Within the entries that follow, report how many lines contain the word "computer", giving the number by itself.
--- ENTRIES PROVIDED Enclosed Below ---
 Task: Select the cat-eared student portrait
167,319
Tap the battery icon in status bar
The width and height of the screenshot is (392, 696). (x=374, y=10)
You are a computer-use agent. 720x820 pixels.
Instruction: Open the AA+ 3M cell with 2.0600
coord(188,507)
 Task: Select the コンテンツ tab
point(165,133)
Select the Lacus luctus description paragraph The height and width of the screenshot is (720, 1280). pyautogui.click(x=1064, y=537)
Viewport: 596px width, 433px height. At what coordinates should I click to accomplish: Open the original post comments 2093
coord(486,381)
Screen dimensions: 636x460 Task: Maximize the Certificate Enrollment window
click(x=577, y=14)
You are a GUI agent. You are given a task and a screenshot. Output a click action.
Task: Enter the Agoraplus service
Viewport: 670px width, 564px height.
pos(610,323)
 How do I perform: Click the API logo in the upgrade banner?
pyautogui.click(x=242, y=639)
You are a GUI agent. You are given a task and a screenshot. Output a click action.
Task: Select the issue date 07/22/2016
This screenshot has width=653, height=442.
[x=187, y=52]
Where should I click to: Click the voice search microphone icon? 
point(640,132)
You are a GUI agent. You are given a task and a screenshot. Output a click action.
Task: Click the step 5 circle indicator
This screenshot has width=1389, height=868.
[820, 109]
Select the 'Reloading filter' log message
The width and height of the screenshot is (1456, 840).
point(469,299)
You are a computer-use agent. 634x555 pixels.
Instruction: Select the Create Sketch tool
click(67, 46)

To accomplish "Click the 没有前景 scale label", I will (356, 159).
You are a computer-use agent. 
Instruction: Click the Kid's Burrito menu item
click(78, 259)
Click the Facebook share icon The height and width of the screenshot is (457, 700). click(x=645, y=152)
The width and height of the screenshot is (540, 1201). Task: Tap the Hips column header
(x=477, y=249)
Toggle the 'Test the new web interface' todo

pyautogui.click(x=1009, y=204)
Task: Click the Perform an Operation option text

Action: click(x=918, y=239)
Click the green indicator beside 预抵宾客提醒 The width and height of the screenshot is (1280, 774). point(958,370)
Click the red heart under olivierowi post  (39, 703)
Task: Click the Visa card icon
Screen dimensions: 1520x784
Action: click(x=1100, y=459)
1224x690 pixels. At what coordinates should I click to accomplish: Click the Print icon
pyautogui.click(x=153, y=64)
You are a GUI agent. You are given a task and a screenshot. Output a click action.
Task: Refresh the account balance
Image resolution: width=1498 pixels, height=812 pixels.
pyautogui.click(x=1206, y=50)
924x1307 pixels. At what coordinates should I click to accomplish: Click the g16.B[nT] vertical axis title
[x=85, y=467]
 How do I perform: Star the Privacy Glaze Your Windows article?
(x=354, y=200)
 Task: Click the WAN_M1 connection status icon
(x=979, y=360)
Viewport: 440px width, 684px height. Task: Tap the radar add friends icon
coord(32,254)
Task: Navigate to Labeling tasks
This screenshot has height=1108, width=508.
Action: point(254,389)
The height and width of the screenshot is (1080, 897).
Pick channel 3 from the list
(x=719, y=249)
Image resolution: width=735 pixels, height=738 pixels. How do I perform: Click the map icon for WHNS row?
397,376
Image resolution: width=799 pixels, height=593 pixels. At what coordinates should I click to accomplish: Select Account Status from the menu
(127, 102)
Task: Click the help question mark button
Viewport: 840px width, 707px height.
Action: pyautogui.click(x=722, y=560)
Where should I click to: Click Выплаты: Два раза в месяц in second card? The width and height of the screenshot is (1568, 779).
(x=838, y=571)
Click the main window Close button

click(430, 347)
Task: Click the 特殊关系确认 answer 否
--- End of Enclosed ENTRIES PROVIDED ---
▶ **RESULT BELOW**
3